### Record excerpts

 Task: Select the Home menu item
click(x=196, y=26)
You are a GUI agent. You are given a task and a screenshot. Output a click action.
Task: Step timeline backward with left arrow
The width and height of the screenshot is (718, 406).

######

Could you copy every record above exactly as it appears?

= Task result =
 Task: Select the Home menu item
click(x=196, y=26)
You are a GUI agent. You are given a task and a screenshot. Output a click action.
Task: Step timeline backward with left arrow
The width and height of the screenshot is (718, 406).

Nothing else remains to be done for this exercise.